Беккер сказал это и замолчал, выжидательно глядя на сыщиков. Видя, что те встрепенулись и явно заинтересовались, приказчик уже смелее продолжил:
— Это было примерно с неделю назад. А еще до этого я как — то раз зашел в помещение кассы и вижу: хозяин сидит в кресле, а Саррочка у него на коленях и он ее взасос целует в губы…
— И как он среагировал на то, что вы так некстати появились?
— А никак, — Беккер смешался, затеребил пальцами край своего сюртука, — Я тихонько вышел и прикрыл за собой дверь. Но тогда клиентов было — ни души, — как бы оправдался он, хотя было непонятно как присутствие или отсутствие клиентов могло повлиять на проявление естественной отцовской реакции на увиденную сцену.
— А какие отношения были у Мироновича с Саррой?
— Ну, знаете, Иван Иваныч — большой охотник до женского полу, особенно до молоденьких. У него, знаете ли, уж третья жена, вернее сожительница. С первой прожил 20 лет, детей нажил, оставил ее, нашел помоложе себя на 16 лет, с ней тоже пятерых родил, теперь вот живет с третьей, еще моложе прежней, значит. Да и помимо этого он еще успевал на стороне поамурничать. Вот. А Саррочка — девочка красивая… у меня… была…, — он опять начал шумно дышать, словно был готов заплакать. — Он с ней вольности всякие, разговорчики да поцелуйчики… иногда позволял.

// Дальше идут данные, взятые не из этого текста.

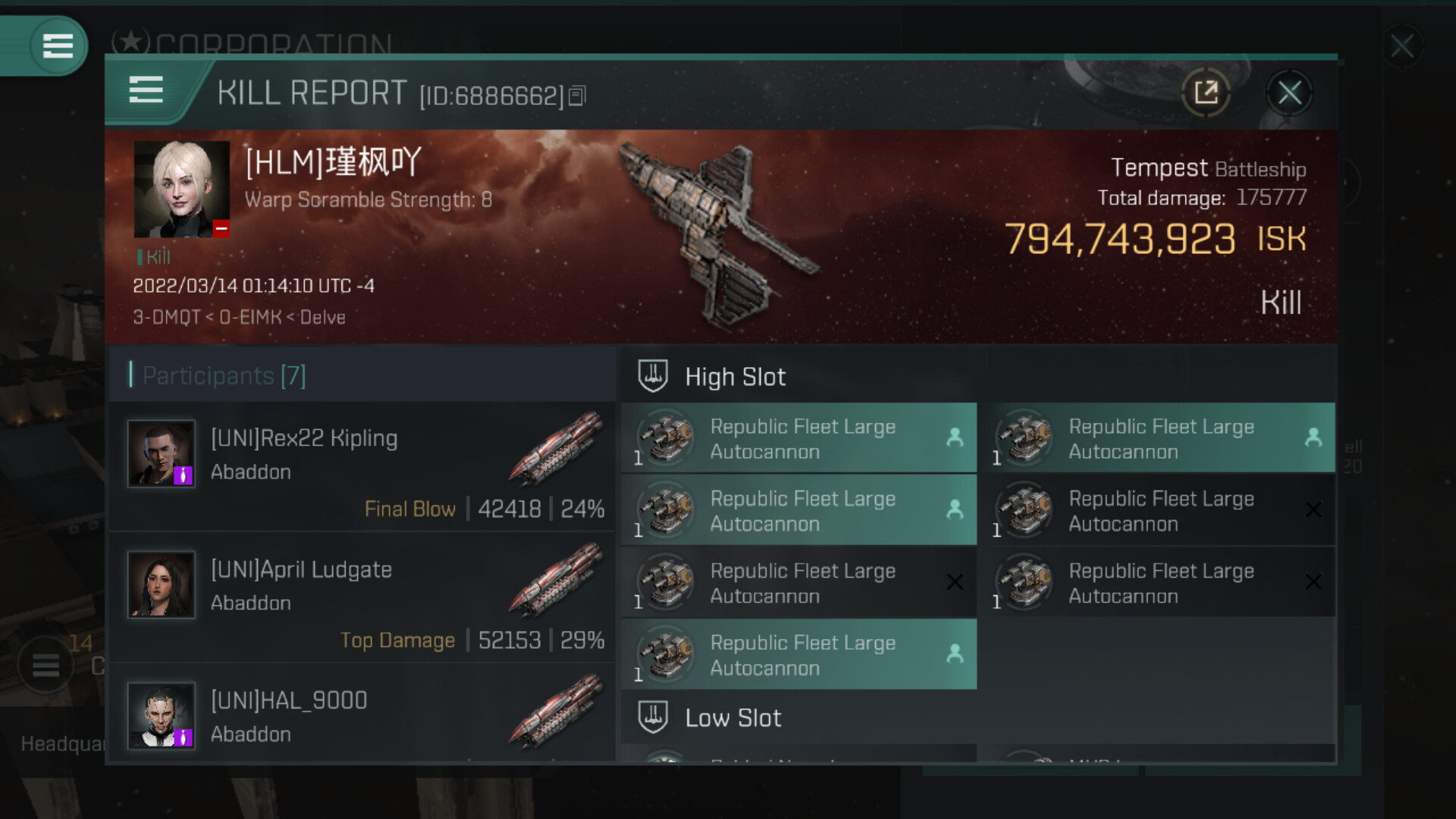Copy the kill report ID
The height and width of the screenshot is (819, 1456).
pos(577,96)
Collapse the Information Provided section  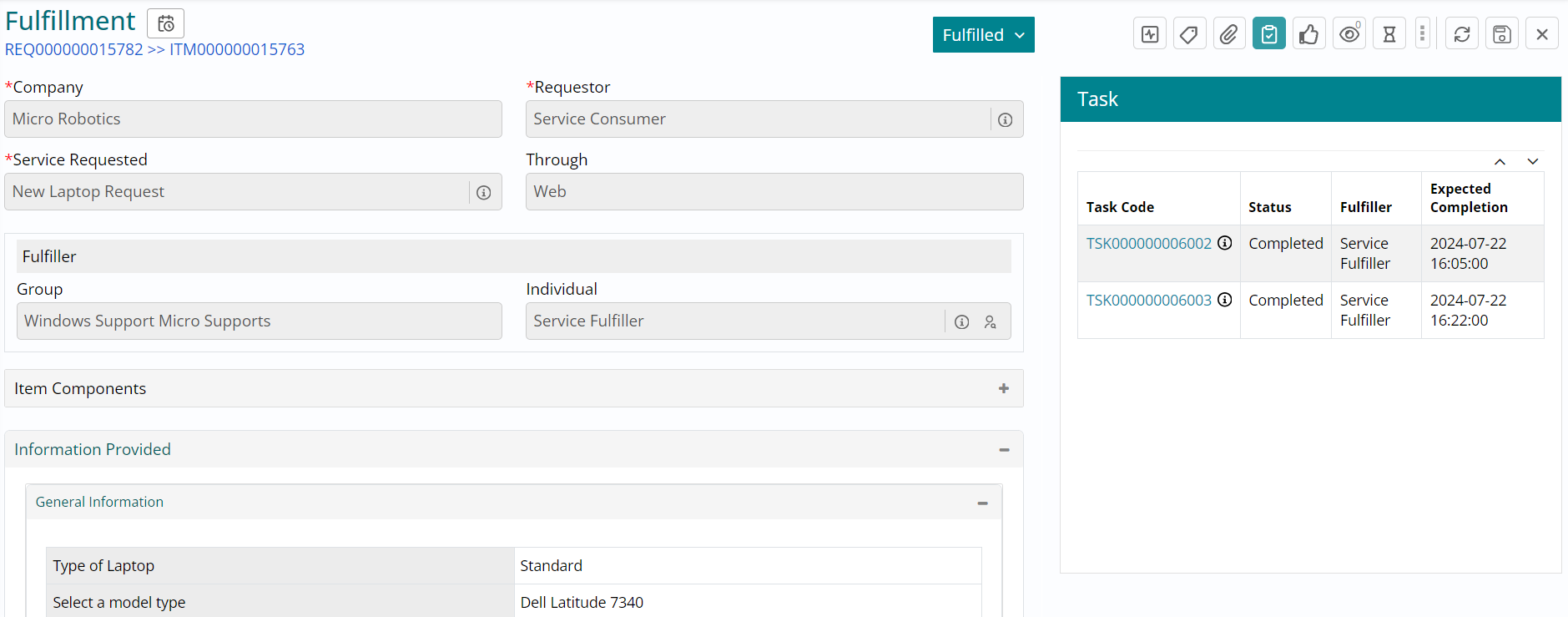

— Какие такие разговорчики?
— Ну, так я не упомню… Такие… заманчивые. А после того случая я стал ее бранить, дескать, ты уже не маленькая, тебе уже 13 лет, а она мне ответила: «Что я стану делать, когда он вяжется ко мне, призвал меня к себе, обнял и стал целовать». При этом добавила: «Ну его к черту, он мне надоел, отправь меня лучше в Сестрорецк».
— Пристав, подайте, пожалуйста, трубу с кухни, — обратился Иванов к Рейзину и когда тот принес обрезок газовой трубы, показал его приказчику, — Скажите, Беккер, а вам знакома эта труба?
Приказчик мельком взглянул на неё:
— Да, обрезок валялся на кухне, за плитой. Вы думаете, это им её?… Скажите, — вдруг спохватился он, а вы нашли саррочкино портмоне?
— Что за портмоне? — тут же уточнил Иванов.
— Ну, такое, детское, из плюша с вышивкой. Она его всегда с собой носила, там и денежки свои держала.
— И много денег?
— Да нет, что вы, — замахал руками приказчик, — сущая ерунда, на леденцы … копеек 50, не больше.